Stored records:
════

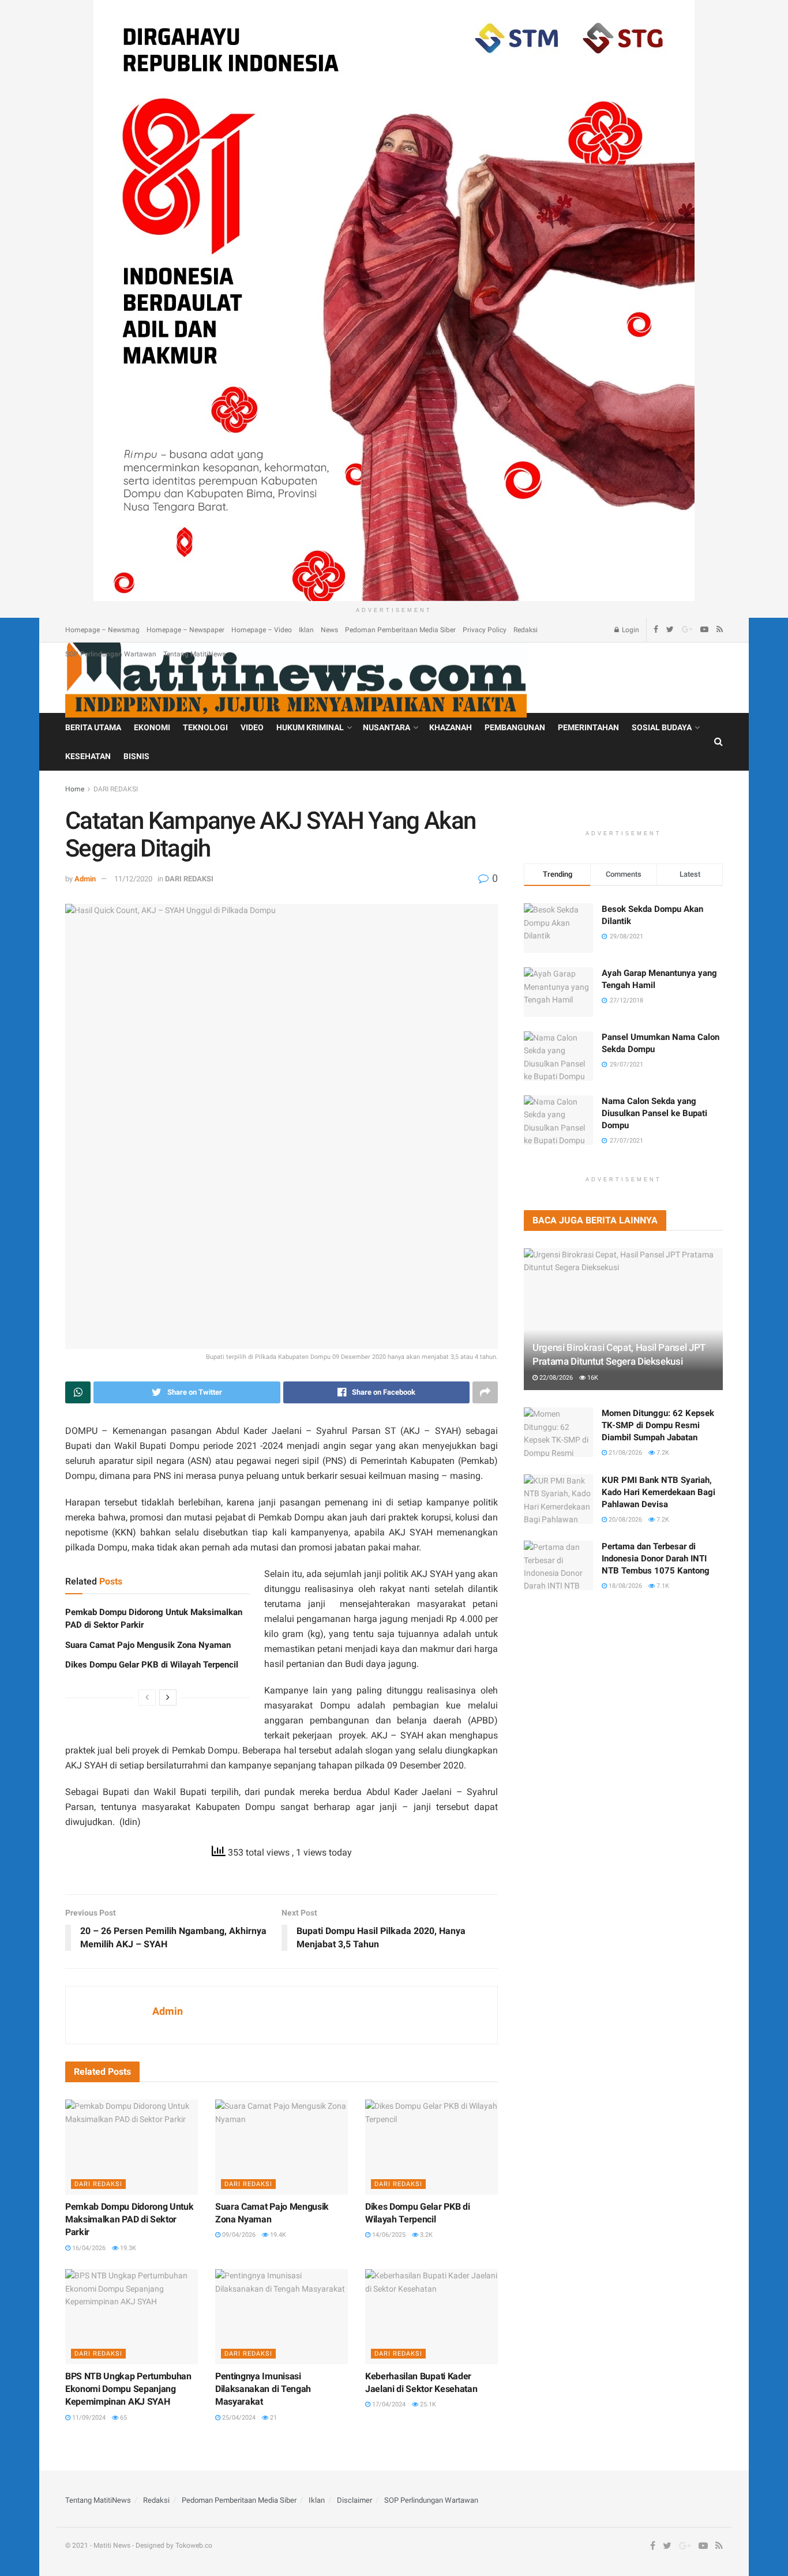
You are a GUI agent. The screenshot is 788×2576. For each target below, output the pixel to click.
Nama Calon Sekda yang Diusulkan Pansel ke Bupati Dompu (654, 1113)
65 (122, 2417)
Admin (85, 878)
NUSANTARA (386, 727)
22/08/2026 (555, 1377)
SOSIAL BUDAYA (662, 727)
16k (592, 1377)
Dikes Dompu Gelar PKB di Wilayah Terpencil (151, 1664)
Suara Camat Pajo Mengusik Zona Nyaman (148, 1645)
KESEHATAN (88, 756)
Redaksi (525, 630)
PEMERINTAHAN (588, 727)
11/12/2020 (133, 878)
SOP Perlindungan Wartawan (110, 654)
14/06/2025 (388, 2235)
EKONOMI (152, 727)
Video (252, 727)
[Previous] (147, 1697)
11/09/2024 (88, 2417)
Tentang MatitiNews (194, 654)
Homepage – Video (261, 630)
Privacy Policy (484, 630)
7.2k (662, 1452)
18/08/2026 (624, 1586)
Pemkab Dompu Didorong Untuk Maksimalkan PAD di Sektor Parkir (129, 2219)
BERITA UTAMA (93, 727)
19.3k (127, 2248)
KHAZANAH (450, 727)
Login (629, 630)
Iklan (306, 630)
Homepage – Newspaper (185, 630)
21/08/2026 (624, 1452)
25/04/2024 (238, 2417)
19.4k (277, 2235)
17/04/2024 (388, 2404)
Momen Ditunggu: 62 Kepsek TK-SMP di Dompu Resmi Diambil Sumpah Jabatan (658, 1425)
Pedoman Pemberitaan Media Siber (400, 630)
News (329, 630)
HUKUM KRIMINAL (310, 727)
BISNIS (136, 756)
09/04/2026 (238, 2235)
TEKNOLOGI (205, 727)
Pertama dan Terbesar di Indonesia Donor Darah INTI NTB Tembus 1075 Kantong (656, 1558)
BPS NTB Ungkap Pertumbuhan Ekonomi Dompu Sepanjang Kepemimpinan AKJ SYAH (128, 2389)
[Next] (168, 1697)
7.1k (662, 1586)
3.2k (425, 2235)
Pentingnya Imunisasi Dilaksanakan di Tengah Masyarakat (263, 2389)
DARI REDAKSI (115, 789)
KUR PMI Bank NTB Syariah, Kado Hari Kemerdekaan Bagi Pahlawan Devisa (658, 1492)
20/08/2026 (624, 1519)
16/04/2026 (88, 2248)
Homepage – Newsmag (102, 630)
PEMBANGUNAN (515, 727)
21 (272, 2417)
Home (74, 789)
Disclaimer (354, 2500)
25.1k (427, 2404)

════

[What is required]: Reproduce the data above in full, exactly, with the images removed.

[Answer space]:
You are a GUI agent. The screenshot is 788×2576. For each target below, output the pixel to click.
Nama Calon Sekda yang Diusulkan Pansel ke Bupati Dompu (654, 1113)
65 (122, 2417)
Admin (85, 878)
NUSANTARA (386, 727)
22/08/2026 (555, 1377)
SOSIAL BUDAYA (662, 727)
16k (592, 1377)
Dikes Dompu Gelar PKB di Wilayah Terpencil (151, 1664)
Suara Camat Pajo Mengusik Zona Nyaman (148, 1645)
KESEHATAN (88, 756)
Redaksi (525, 630)
PEMERINTAHAN (588, 727)
11/12/2020 (133, 878)
SOP Perlindungan Wartawan (110, 654)
14/06/2025 (388, 2235)
EKONOMI (152, 727)
Video (252, 727)
[Previous] (147, 1697)
11/09/2024 (88, 2417)
Tentang MatitiNews (194, 654)
Homepage – Video (261, 630)
Privacy Policy (484, 630)
7.2k (662, 1452)
18/08/2026 (624, 1586)
Pemkab Dompu Didorong Untuk Maksimalkan PAD di Sektor Parkir (129, 2219)
BERITA UTAMA (93, 727)
19.3k (127, 2248)
KHAZANAH (450, 727)
Login (629, 630)
Iklan (306, 630)
Homepage – Newspaper (185, 630)
21/08/2026 (624, 1452)
25/04/2024 (238, 2417)
19.4k (277, 2235)
17/04/2024 (388, 2404)
Momen Ditunggu: 62 Kepsek TK-SMP di Dompu Resmi Diambil Sumpah Jabatan (658, 1425)
Pedoman Pemberitaan Media Siber (400, 630)
News (329, 630)
HUKUM KRIMINAL (310, 727)
BISNIS (136, 756)
09/04/2026 (238, 2235)
TEKNOLOGI (205, 727)
Pertama dan Terbesar di Indonesia Donor Darah INTI NTB Tembus 1075 Kantong (656, 1558)
BPS NTB Ungkap Pertumbuhan Ekonomi Dompu Sepanjang Kepemimpinan AKJ SYAH (128, 2389)
[Next] (168, 1697)
7.1k (662, 1586)
3.2k (425, 2235)
Pentingnya Imunisasi Dilaksanakan di Tengah Masyarakat (263, 2389)
DARI REDAKSI (115, 789)
KUR PMI Bank NTB Syariah, Kado Hari Kemerdekaan Bagi Pahlawan Devisa (658, 1492)
20/08/2026 (624, 1519)
16/04/2026 (88, 2248)
Homepage – Newsmag (102, 630)
PEMBANGUNAN (515, 727)
21 (272, 2417)
Home (74, 789)
Disclaimer (354, 2500)
25.1k (427, 2404)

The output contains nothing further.